Les scènes de liesse populaire à la Bastille et à travers le pays étaient compréhensibles. Mais derrière la joie, il y a des attentes, des besoins énormes. Le chômage a atteint des proportions historiques. Dans l’un des pays les plus riches au monde, la pauvreté étend son empire. Tous les travailleurs ne vivent pas dans la misère, mais pratiquement tous subissent une détérioration de leurs conditions de vie. Hollande nous assure qu’il sera le président de l’égalité et de la justice. Il a promis de « mettre fin aux privilèges ». Mais en même temps, il a déclaré sans ambages que les marchés – c’est-à-dire les capitalistes – n’ont rien à craindre de sa présidence. Ces déclarations sont pour le moins contradictoires. On ne peut servir deux maîtres.

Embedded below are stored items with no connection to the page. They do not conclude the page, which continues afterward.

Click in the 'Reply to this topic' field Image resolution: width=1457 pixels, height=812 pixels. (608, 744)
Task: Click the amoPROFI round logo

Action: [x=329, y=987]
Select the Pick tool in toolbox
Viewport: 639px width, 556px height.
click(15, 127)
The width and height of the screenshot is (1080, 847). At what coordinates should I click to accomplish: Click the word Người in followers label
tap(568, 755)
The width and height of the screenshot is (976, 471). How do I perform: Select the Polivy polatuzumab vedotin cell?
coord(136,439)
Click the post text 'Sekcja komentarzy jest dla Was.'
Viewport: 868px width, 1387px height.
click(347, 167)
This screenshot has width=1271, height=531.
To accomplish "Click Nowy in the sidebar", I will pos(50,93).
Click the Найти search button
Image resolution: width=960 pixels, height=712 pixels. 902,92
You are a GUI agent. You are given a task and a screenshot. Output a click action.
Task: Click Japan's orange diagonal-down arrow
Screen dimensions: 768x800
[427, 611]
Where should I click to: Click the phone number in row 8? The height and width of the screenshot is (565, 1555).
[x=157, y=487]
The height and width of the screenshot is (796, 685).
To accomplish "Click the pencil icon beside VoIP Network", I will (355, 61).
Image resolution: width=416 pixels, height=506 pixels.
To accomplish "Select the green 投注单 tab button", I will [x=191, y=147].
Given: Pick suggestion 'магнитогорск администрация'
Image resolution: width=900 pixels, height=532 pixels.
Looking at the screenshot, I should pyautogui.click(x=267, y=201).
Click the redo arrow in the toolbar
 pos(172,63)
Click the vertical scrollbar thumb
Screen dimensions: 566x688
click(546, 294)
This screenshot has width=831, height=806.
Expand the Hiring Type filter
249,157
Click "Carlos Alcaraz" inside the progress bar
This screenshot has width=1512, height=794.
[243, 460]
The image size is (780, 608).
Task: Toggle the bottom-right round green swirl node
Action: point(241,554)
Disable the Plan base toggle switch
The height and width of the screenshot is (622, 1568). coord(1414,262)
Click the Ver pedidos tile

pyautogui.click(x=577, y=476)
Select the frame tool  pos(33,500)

Hollande a comparé sa victoire à celle de François Mitterrand en 1981. Mais cette expérience nous a surtout appris – et pas pour la première fois – qu’un gouvernement de gauche qui cherche à gérer le capitalisme finira, au contraire, par être géré par le capitalisme. Toutes les mesures que François Hollande prendrait dans l’intérêt des travailleurs seront considérées comme une atteinte à la rentabilité capitaliste. Les spéculateurs vont se mettre à « parier contre la France », pour reprendre l’expression employée par le Financial Times au lendemain du second tour de la présidentielle. La BCE, le FMI, les Bourses et fonds d’investissement du monde entier – et surtout les capitalistes français – se serviront de l’immense pouvoir dont ils disposent pour obtenir ce qu’ils veulent.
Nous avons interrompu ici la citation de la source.